The Recruitment and Employment Confederation’s recently published Report on Jobs announced a continuing rise in permanent placements at the fastest rate in six months, augmented by temporary staff placements also increasing following a decrease during April. Yet how deep does such confidence run?
According to the CIPD Resourcing & Talent Planning Survey 2013, there continues to be a lack of confidence amongst potential candidates, partly as a result of the quest for job security in the face of continued economic uncertainty. Recent statistics from the Edenred-Ipsos Barometer indicating job dissatisfaction prevalent in almost 50% of the working population implies this should not be a long term constraint. Nevertheless, competition for well-qualified talent has grown three-fold over the last four years.

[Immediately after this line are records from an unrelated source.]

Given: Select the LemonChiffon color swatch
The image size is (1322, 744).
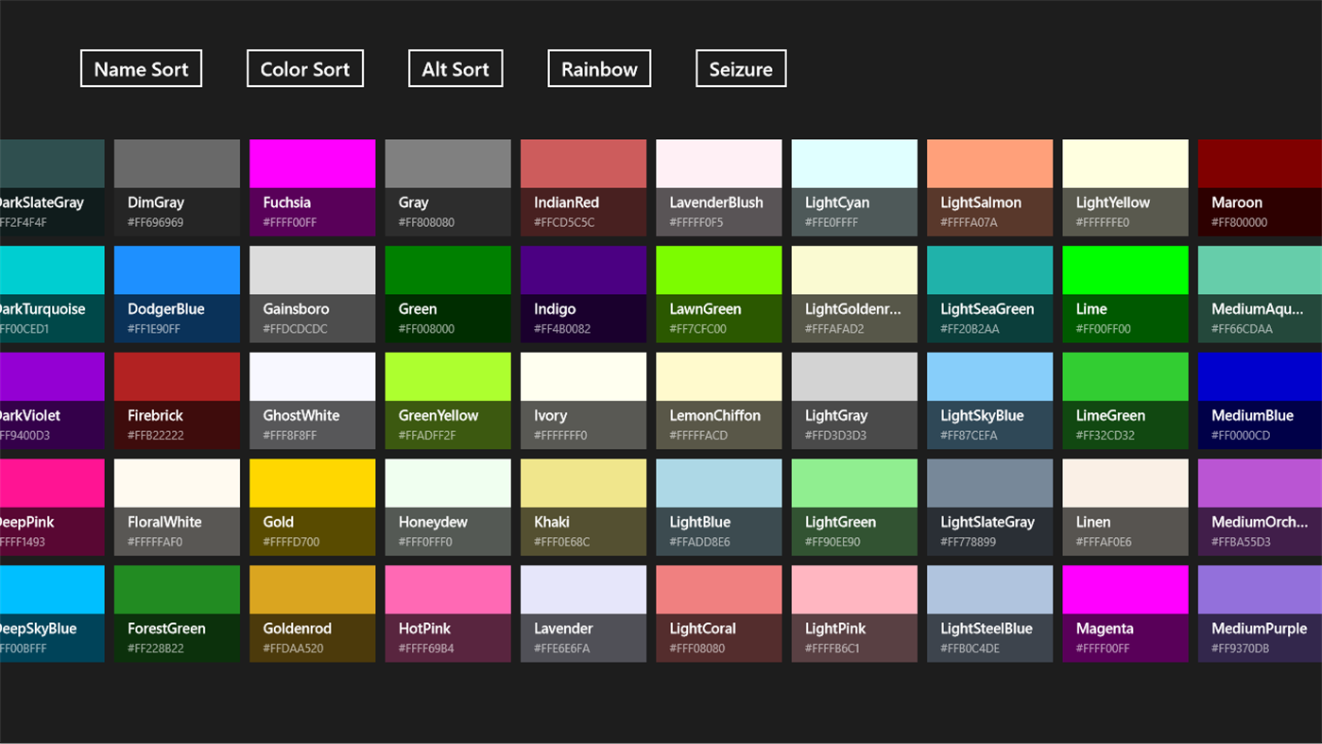Looking at the screenshot, I should pyautogui.click(x=718, y=400).
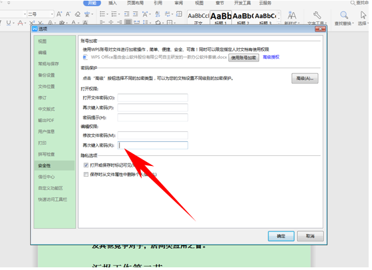Click the clear formatting eraser icon
Viewport: 372px width, 270px height.
pyautogui.click(x=77, y=14)
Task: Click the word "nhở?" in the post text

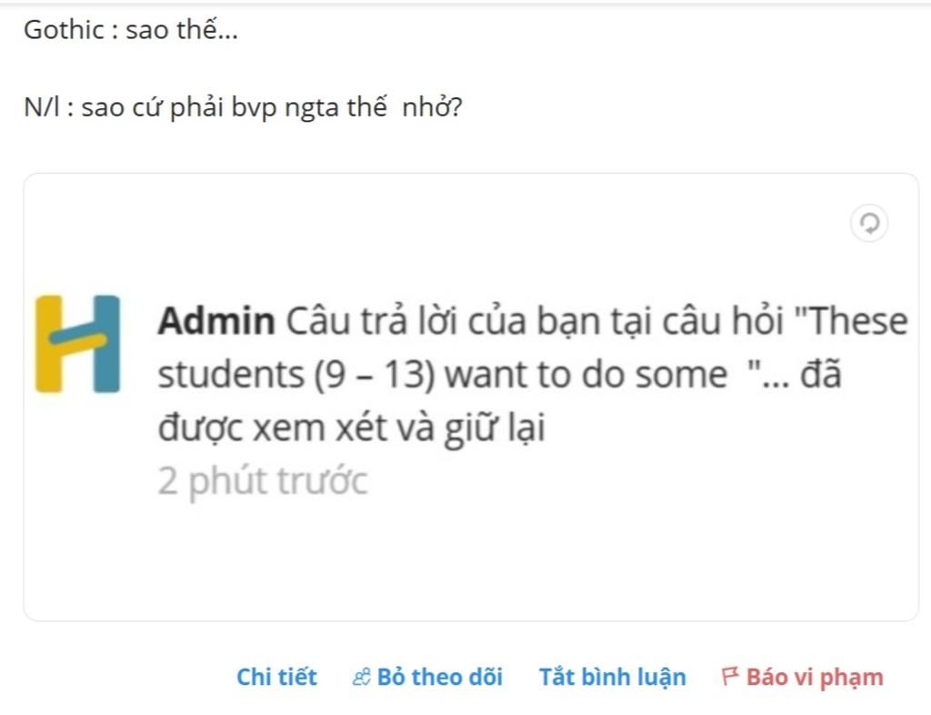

Such a difficulty in filling roles is evidenced by flat net fees within the UK announced by key players such as Hays Plc.
The decline in the financial services sector continues to impact on firms, with survival being largely dependent upon diversification. Robert Walters’ recent Annual Report acknowledges its decline in profitability resulting from the subsector, highlighting the company’s strategic re-alignment resulting in 85% of net fee income being generated outside of financial services (78% in 2011).
Europe also continues to be a key concern for global recruitment firms, with any recovery expected to be slow and lagging a number of quarters behind the UK. In response, recruiters are diversifying geographically, for example Page Group opening offices in Cape Town, Rio De Janeiro, Taipei, Suzhou, Bogata and Casablanca during 2012. The success of diversifying is evidenced by its first quarter interim statement for 2013 which reported a quarter-on-quarter increase in gross profit of 0.2%, in spite of French and German profits being down 17% and 27% respectively.
Current opinion indicators point towards a recovery which is increasing in pace as confidence slowly returns. An expansion in job vacancies, driven by the private sector, is brightening the outlook for companies in the Human Capital sector.
In terms of M&A activity, there are encouraging signs from the latest Osborne Clark/Recruiter Recruitment Sector M&A barometer with 89% of respondents expecting an increase in M&A in the sector in the next six months. Coupled with the strengthening in equity markets and EV/EBITDA multiples highlighted in our Q1 2013 Human Capital M&A Market Review, we believe favourable conditions exist for corporates looking to undertake M&A activity.
Gambit Corporate Finance LLP is a leading independent corporate finance advisory firm with a focus on the Human Capital sector. If you would like to discuss any of the matters raised or other issues affecting your business please contact us.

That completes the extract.